A new survey of physicians published in the JAMA Archives of Surgery this week suggests that across specialties, the majority of physicians still hold a positive attitude about gifts and meals from pharmaceutical and medical device companies.

Confirming what previous studies on marketing influence have found, cognitive dissonance was at work here: the majority of the 590 respondents (52.2 percent), who worked at Mount Sinai School of Medicine and its affiliated hospitals, believed that receiving industry gifts and meals influenced other physicians’ prescribing, but just about one-third believed that they themselves were influenced by gifts and meals. Earlier studies quantifying physician attitudes have suggested an even greater differential.

And though the majority of respondents thought that industry funding of medical education was acceptable, more than two-thirds of them perceived bias in such sponsored lectures.

The researchers hypothesized that surgeons, whose journals had published little of the literature to date on gifts’ prescribing influence, would have more favorable views of industry gifts and involvement in medical education. The results bore this out, with surgeons significantly more amenable to certain types of gifts, and industry funding of medical school programs (82.8 percent compared to 71.1 percent overall). Recent news stories in Bloomberg and the New York Times have revealed the unique coziness between some high-profile surgeons and makers of implants and devices that failed their patients.

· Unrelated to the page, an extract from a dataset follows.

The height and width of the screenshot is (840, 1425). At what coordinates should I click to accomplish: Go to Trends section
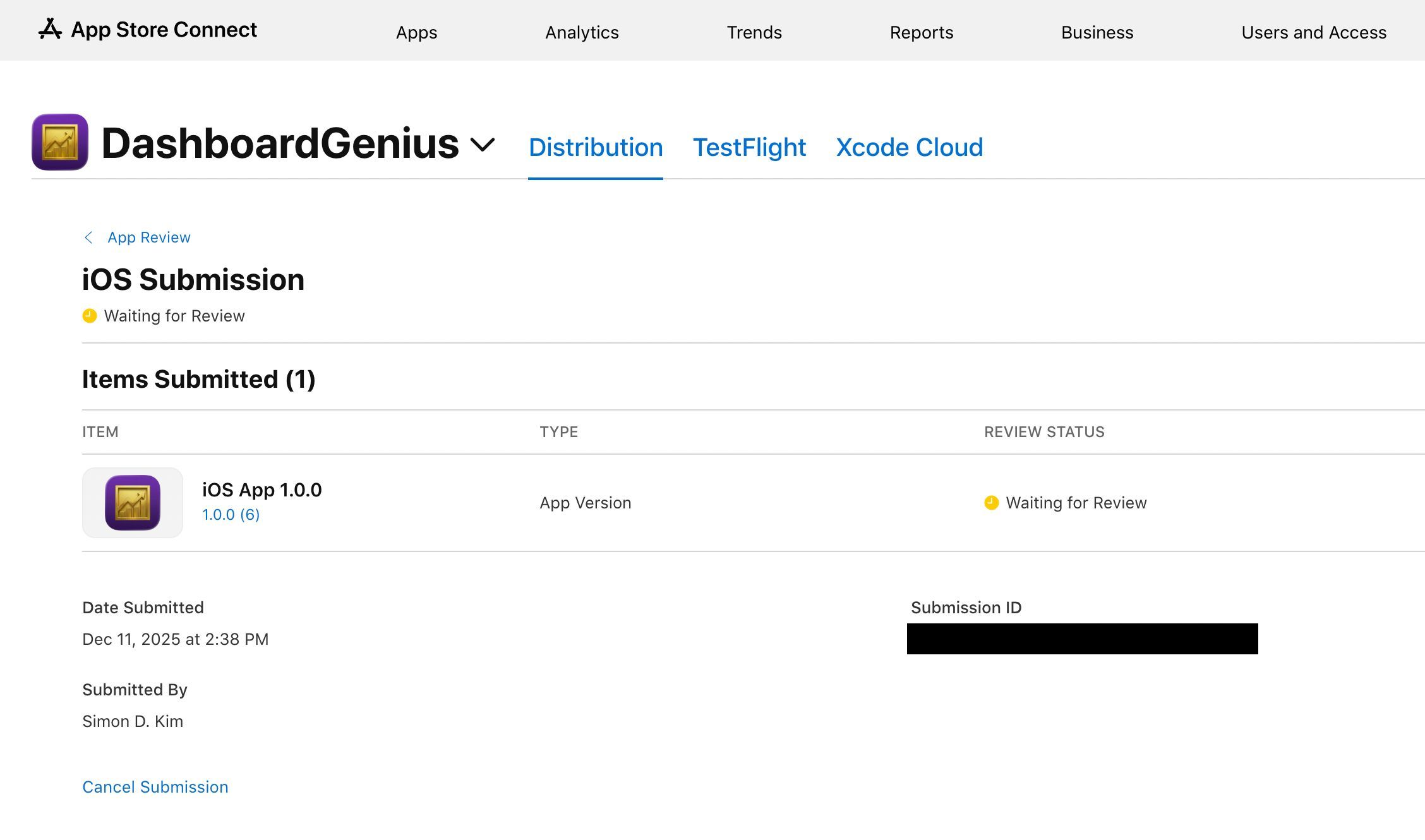pos(754,32)
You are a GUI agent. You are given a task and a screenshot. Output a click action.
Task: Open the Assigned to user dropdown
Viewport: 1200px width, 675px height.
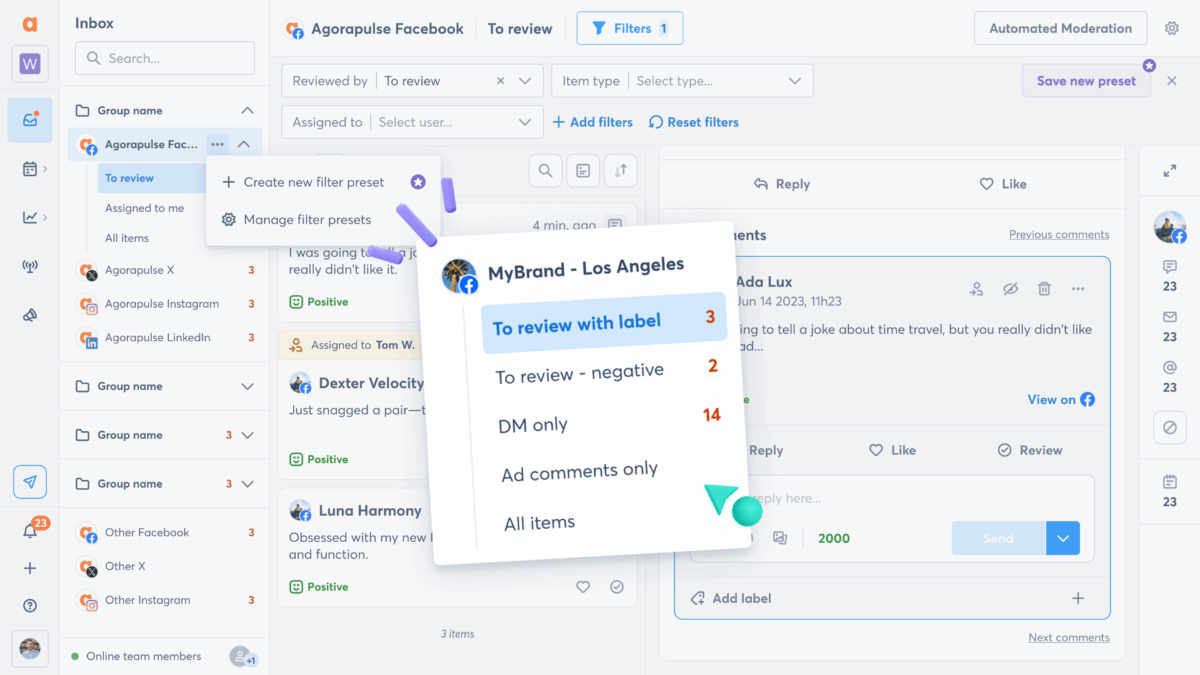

In an interesting aside, the specialty most likely to say that its institution should prohibit residents, students and attendings from interacting with pharma and device reps were psychiatrists, who have been the focus of a series of headlining Congressional investigations in recent years and have consequently done a lot of work to clean their house.

So where is education and awareness in all this? In many cases, the more familiar a physician was with her institution’s guidelines, the less likely she was to rate gifts and meals as appropriate or very appropriate, and the less likely she was to say that samples improve patient care.

But just over half of the respondents surveyed said they were familiar with their institution’s guidelines–guidelines, we note, that received an “A” on the American Medical Student Association 2009 Scorecard. One question then is: How are the many institutions that have strengthened or developed new policies communicating them to their clinicians – or are they?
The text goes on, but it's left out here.